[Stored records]
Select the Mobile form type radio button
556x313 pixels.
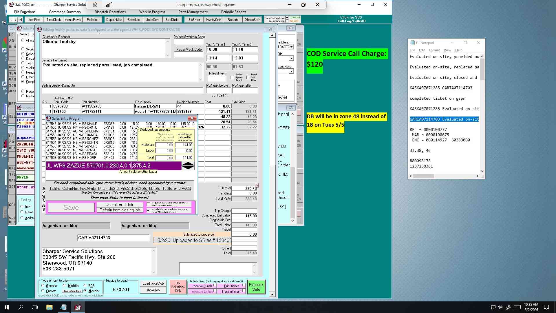pyautogui.click(x=64, y=286)
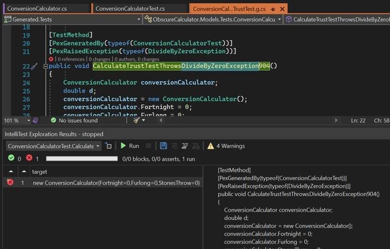Click the 0 references CodeLens link
The height and width of the screenshot is (249, 390).
[x=71, y=59]
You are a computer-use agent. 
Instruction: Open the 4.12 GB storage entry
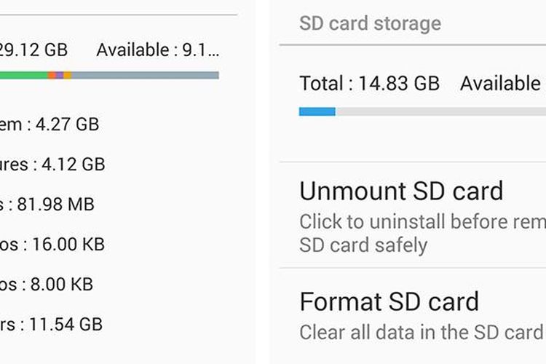pos(52,165)
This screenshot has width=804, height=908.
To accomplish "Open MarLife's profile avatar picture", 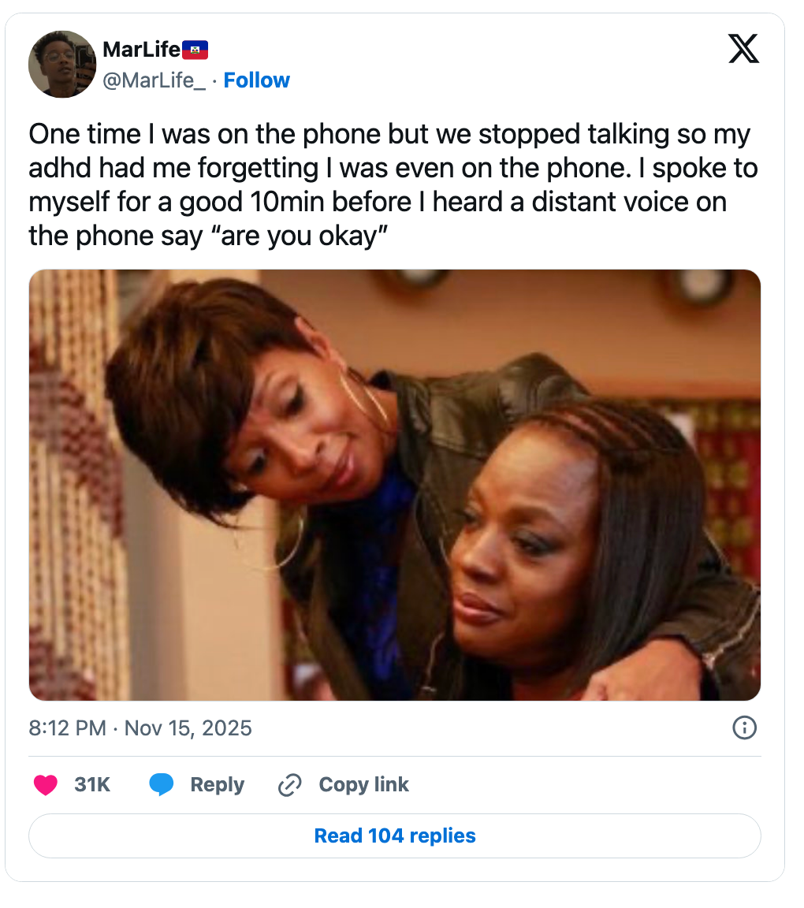I will pyautogui.click(x=62, y=64).
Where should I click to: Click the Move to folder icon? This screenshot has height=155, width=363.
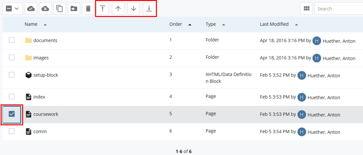point(74,9)
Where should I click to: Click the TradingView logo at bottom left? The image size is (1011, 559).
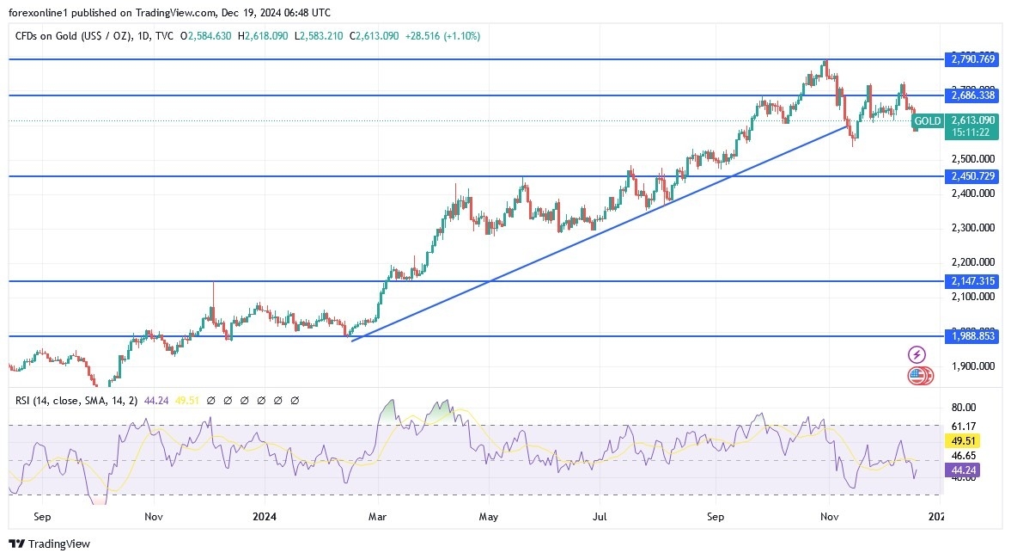coord(49,544)
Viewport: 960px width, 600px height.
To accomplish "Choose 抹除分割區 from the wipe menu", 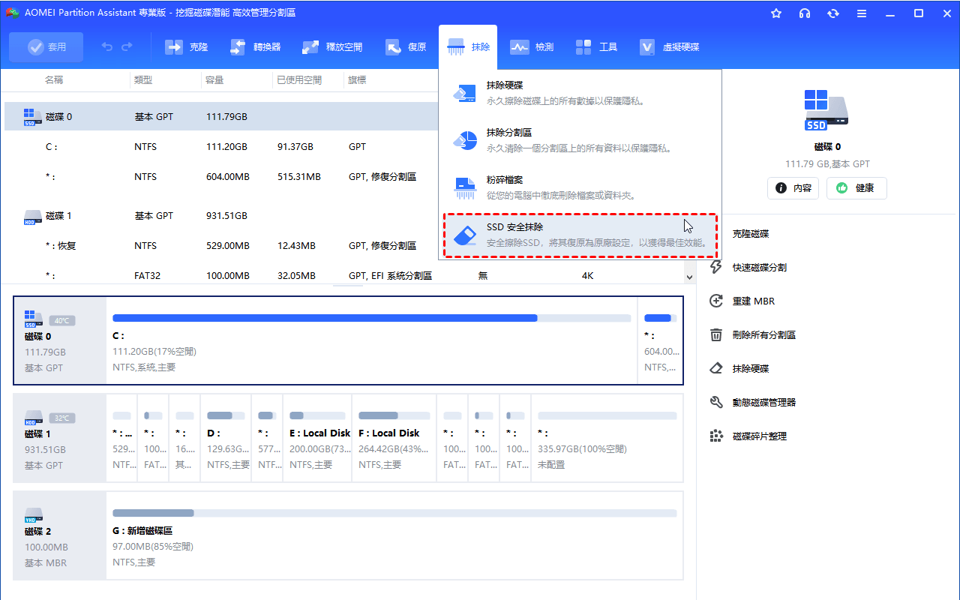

# [Aim of the task]
Your output should be exactly the lines of the records above from the one with "Viewport: 960px width, 600px height." through the last, both ends included, with pictures excluded.

# [Output of the task]
Viewport: 960px width, 600px height.
To accomplish "Choose 抹除分割區 from the wipe menu", 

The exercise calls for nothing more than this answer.